• _WHAT THE EXERCISE ASKS_: Below are the records; count how many of their lines carry "list" and give only the number.

• _RECORDS TO PROCESS_:
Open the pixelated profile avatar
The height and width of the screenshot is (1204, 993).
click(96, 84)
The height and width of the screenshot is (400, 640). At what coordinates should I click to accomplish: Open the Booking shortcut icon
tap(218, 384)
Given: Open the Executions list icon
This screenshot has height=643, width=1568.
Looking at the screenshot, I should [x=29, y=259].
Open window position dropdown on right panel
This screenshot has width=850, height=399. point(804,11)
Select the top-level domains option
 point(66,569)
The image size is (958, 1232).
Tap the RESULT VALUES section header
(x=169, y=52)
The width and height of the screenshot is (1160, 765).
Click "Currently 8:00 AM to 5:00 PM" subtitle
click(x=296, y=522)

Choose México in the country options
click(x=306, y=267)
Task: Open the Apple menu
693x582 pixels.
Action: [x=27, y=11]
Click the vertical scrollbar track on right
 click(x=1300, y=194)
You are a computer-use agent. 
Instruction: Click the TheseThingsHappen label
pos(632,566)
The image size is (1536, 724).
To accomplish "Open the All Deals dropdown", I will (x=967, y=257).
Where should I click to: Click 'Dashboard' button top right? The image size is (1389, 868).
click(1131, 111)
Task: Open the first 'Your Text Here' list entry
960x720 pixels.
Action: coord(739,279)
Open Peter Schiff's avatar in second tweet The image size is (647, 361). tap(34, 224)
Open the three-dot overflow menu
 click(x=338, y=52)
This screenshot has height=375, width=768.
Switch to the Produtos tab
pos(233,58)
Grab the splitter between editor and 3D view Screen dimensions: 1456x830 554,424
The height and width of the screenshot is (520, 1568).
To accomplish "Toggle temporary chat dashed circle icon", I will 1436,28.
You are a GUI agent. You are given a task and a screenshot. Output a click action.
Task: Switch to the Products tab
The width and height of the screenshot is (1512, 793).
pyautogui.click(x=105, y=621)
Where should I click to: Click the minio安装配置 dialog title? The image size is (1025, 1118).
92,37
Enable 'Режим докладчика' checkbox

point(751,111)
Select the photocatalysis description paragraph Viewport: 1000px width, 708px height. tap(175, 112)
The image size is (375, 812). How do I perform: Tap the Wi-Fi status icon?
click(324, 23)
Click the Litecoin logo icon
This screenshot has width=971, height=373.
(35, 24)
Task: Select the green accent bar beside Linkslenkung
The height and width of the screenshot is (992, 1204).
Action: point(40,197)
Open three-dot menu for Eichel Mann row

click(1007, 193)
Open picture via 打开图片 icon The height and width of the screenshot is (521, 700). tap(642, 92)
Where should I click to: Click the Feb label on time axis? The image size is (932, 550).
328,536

• _OUTPUT BELOW_: 2